My relationship with faith is built on firm, if passive, contradictions.
Kindness Must Start From the Ground Up
It’s obvious at this stage that kindness isn’t going to be bestowed on us from on high. Precisely because of this deficit, we should try and build a coalition of kindness from down below. And that starts with some literal applications of “love thy neighbor.”The British city center lies vacant, bereft of its usual bevy of workers, shoppers and drinkers.
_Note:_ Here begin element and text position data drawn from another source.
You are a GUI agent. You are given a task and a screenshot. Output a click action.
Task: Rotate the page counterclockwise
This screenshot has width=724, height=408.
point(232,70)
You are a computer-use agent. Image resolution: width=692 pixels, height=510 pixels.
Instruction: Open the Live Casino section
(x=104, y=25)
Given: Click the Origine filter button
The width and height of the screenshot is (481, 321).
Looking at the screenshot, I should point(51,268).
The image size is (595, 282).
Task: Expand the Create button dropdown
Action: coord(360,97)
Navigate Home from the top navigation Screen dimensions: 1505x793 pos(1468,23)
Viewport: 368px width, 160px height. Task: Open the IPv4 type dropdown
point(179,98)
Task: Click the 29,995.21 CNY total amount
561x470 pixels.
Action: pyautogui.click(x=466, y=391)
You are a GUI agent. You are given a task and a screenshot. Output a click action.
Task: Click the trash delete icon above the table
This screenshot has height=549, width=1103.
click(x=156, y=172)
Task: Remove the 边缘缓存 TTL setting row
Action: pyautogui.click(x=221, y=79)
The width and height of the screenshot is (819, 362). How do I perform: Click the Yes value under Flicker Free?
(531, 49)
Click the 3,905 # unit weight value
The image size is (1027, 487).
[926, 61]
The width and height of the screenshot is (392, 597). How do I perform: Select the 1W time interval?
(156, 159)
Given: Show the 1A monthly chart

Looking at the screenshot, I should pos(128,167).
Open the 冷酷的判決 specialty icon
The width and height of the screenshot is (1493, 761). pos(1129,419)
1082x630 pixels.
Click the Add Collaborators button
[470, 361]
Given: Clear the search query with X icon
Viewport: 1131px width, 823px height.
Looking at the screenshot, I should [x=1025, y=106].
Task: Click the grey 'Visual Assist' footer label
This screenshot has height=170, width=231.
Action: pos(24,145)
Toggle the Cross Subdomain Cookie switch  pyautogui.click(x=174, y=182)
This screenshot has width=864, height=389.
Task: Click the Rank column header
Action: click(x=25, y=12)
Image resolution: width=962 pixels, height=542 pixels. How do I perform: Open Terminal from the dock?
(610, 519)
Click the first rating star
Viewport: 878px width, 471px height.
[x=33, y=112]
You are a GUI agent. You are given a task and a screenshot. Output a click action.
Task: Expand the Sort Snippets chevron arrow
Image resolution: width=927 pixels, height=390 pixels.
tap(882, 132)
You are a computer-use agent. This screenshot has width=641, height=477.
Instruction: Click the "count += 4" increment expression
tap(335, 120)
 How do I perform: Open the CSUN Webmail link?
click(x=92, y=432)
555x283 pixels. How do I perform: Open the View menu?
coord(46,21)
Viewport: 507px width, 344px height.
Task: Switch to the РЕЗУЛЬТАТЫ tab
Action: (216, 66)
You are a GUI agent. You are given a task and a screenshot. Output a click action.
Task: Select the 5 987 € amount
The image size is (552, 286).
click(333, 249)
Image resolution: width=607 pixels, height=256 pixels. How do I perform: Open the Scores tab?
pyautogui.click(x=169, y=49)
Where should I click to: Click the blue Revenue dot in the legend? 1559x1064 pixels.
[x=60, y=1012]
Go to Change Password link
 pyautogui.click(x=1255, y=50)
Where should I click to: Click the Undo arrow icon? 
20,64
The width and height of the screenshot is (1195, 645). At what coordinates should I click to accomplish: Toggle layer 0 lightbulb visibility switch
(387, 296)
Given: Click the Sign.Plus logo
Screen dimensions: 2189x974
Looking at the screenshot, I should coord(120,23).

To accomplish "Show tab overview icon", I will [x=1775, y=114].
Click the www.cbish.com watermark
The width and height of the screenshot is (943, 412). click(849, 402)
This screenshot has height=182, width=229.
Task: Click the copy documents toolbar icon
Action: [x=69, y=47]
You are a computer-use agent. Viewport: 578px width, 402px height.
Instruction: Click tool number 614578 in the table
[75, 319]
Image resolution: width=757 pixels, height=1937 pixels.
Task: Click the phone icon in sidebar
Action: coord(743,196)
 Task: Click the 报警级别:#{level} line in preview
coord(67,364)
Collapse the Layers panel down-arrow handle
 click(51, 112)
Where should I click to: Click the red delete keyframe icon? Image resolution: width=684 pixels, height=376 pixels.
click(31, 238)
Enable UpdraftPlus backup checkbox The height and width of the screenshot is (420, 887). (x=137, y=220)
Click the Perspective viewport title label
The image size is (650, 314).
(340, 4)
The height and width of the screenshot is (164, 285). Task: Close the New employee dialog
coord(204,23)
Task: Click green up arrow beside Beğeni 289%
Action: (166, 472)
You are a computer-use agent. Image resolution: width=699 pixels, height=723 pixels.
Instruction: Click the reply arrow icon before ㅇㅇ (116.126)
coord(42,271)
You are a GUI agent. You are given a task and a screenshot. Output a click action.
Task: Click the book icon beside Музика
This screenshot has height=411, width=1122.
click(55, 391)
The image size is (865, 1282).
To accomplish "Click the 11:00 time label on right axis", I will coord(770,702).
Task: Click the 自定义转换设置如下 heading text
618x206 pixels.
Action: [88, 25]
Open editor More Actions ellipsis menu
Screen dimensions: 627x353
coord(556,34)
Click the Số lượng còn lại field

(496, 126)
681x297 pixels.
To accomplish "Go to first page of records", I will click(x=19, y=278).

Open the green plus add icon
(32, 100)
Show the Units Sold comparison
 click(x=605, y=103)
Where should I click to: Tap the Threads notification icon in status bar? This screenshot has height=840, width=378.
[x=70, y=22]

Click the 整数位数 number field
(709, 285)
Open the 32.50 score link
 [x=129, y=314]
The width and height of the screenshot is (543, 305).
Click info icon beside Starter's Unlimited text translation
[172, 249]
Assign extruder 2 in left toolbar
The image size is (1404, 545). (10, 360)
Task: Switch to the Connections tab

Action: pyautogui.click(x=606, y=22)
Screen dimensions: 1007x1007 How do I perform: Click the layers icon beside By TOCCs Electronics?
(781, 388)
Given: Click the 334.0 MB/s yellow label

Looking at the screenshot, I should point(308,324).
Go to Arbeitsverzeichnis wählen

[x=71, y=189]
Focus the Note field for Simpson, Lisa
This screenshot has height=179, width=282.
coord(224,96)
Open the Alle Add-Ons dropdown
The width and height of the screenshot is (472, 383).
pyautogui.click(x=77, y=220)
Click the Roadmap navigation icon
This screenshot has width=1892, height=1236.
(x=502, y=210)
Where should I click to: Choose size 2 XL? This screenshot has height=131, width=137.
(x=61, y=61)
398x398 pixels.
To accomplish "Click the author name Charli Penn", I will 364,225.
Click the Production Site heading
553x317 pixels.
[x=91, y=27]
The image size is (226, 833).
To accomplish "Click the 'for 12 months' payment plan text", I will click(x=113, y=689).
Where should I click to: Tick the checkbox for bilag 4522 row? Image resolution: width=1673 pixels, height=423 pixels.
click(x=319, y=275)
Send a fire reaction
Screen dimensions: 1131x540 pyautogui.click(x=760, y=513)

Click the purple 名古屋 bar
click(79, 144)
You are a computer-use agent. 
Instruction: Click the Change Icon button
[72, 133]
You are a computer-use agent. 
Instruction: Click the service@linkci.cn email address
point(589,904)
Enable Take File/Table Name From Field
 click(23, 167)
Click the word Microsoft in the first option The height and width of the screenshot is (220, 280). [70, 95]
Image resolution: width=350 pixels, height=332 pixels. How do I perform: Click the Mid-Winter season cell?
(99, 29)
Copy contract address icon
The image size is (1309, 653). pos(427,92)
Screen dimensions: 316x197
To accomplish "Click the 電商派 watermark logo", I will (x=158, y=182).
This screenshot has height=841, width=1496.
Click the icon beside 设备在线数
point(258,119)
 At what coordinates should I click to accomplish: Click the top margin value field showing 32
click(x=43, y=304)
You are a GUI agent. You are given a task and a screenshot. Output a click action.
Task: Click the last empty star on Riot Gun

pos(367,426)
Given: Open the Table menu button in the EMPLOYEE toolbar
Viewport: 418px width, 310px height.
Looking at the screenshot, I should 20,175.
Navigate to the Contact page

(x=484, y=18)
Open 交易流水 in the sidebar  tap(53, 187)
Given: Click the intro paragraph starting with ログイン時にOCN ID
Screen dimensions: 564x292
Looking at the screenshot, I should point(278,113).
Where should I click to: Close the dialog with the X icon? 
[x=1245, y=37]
Whatever advice wafts down from on high in the next few months, the general consensus amongst Britain’s workers is that working from home is here to stay, at least until some form of vaccine is found. This change to the U.K.’s working infrastructure is seismic—such radical change hasn’t been seen since the start of the Industrial Revolution. While our cities feel out of sorts, Britain’s suburbs are teeming with life. The go-to, out-of-town bars, corner shops, parks and supermarkets are where something approaching normalcy resides. It’s here, among our real neighbors, that we should look to build our coalition of hope and kindness. Our street has a WhatsApp group, and when I was burgled last week, our neighbors all agreed to a strict neighborhood watch system. We all went outside to clap for the NHS, before it all became futile and cynical. We walked into the city center in droves for the Black Lives Matter marches. The compassion is dimmer than ever, but it’s still there. With a bit of love, we can restore kindness as a unifying presence in our shattered societal landscape.